SOURCE DATA START

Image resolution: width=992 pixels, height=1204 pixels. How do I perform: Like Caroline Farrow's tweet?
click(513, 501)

SOURCE DATA END
SOURCE DATA START

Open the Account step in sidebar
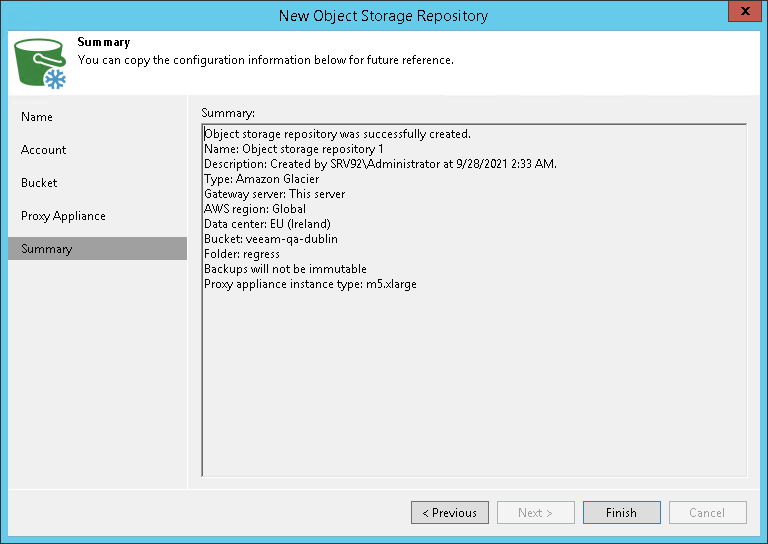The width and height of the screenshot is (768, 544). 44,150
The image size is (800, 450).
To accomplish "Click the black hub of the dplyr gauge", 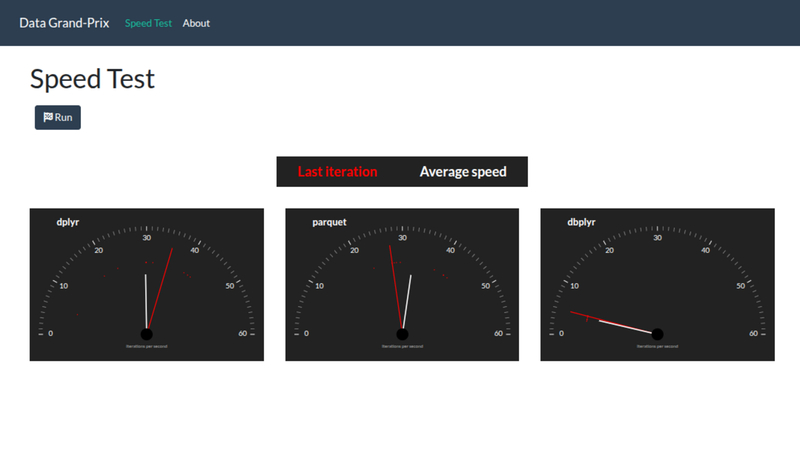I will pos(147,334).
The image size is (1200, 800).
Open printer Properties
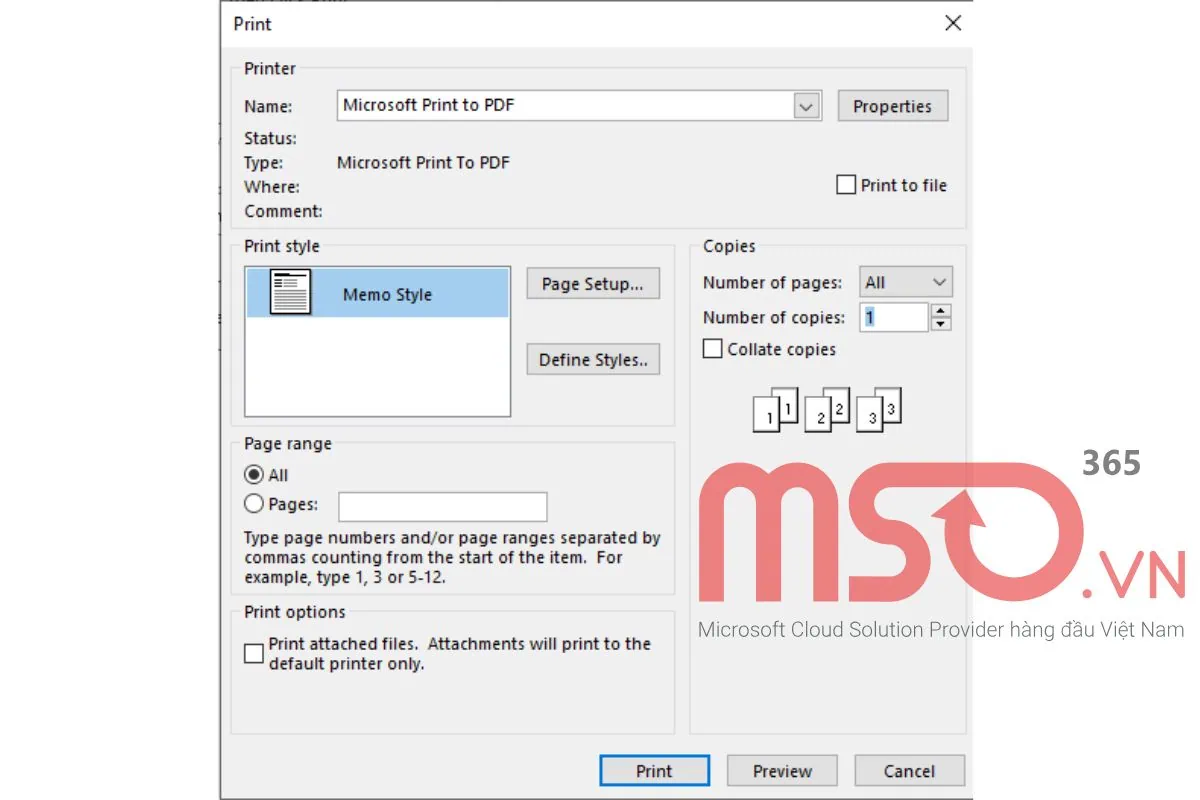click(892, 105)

SOURCE DATA END

Show the lines above with "size".

# RESPONSE
The image size is (800, 450).
The image size is (1200, 800).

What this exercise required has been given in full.